(Recorded data Opens)

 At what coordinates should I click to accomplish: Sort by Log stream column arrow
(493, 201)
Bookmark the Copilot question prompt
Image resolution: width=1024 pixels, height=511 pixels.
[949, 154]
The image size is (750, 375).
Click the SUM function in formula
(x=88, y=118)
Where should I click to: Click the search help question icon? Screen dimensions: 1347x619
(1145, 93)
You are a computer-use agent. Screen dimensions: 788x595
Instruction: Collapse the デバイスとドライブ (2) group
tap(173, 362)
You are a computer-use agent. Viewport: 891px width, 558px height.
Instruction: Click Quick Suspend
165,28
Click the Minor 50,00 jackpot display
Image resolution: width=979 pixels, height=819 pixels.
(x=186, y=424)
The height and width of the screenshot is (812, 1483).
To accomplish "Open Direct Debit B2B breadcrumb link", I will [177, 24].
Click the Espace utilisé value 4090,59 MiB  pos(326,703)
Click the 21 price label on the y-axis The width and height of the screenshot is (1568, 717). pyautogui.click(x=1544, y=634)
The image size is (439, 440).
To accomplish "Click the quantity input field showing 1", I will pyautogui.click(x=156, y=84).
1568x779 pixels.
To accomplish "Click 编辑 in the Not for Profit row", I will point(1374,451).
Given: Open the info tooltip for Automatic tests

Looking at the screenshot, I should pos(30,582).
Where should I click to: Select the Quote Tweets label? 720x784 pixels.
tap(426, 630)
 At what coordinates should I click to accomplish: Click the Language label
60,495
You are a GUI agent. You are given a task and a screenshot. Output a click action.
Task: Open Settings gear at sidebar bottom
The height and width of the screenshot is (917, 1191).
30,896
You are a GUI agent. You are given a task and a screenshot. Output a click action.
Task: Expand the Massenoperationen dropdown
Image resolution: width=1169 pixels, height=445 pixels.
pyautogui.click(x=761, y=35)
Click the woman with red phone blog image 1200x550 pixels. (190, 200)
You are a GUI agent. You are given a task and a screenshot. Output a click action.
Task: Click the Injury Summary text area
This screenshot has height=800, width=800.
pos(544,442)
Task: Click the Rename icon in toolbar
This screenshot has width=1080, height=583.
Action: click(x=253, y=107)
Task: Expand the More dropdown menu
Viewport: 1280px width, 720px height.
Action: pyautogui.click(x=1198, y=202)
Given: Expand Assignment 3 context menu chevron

(Recorded data Closes)

▶ _Problem description_:
Repeat every line of the data precisely.

▶ _Completed task_:
 At what coordinates should I click to accomplish: Sort by Log stream column arrow
(493, 201)
Bookmark the Copilot question prompt
Image resolution: width=1024 pixels, height=511 pixels.
[949, 154]
The image size is (750, 375).
Click the SUM function in formula
(x=88, y=118)
Where should I click to: Click the search help question icon? Screen dimensions: 1347x619
(1145, 93)
You are a computer-use agent. Screen dimensions: 788x595
Instruction: Collapse the デバイスとドライブ (2) group
tap(173, 362)
You are a computer-use agent. Viewport: 891px width, 558px height.
Instruction: Click Quick Suspend
165,28
Click the Minor 50,00 jackpot display
Image resolution: width=979 pixels, height=819 pixels.
(x=186, y=424)
The height and width of the screenshot is (812, 1483).
To accomplish "Open Direct Debit B2B breadcrumb link", I will [177, 24].
Click the Espace utilisé value 4090,59 MiB  pos(326,703)
Click the 21 price label on the y-axis The width and height of the screenshot is (1568, 717). pyautogui.click(x=1544, y=634)
The image size is (439, 440).
To accomplish "Click the quantity input field showing 1", I will pyautogui.click(x=156, y=84).
1568x779 pixels.
To accomplish "Click 编辑 in the Not for Profit row", I will point(1374,451).
Given: Open the info tooltip for Automatic tests

Looking at the screenshot, I should pos(30,582).
Where should I click to: Select the Quote Tweets label? 720x784 pixels.
tap(426, 630)
 At what coordinates should I click to accomplish: Click the Language label
60,495
You are a GUI agent. You are given a task and a screenshot. Output a click action.
Task: Open Settings gear at sidebar bottom
The height and width of the screenshot is (917, 1191).
30,896
You are a GUI agent. You are given a task and a screenshot. Output a click action.
Task: Expand the Massenoperationen dropdown
Image resolution: width=1169 pixels, height=445 pixels.
pyautogui.click(x=761, y=35)
Click the woman with red phone blog image 1200x550 pixels. (190, 200)
You are a GUI agent. You are given a task and a screenshot. Output a click action.
Task: Click the Injury Summary text area
This screenshot has height=800, width=800.
pos(544,442)
Task: Click the Rename icon in toolbar
This screenshot has width=1080, height=583.
Action: click(x=253, y=107)
Task: Expand the More dropdown menu
Viewport: 1280px width, 720px height.
Action: pyautogui.click(x=1198, y=202)
Given: Expand Assignment 3 context menu chevron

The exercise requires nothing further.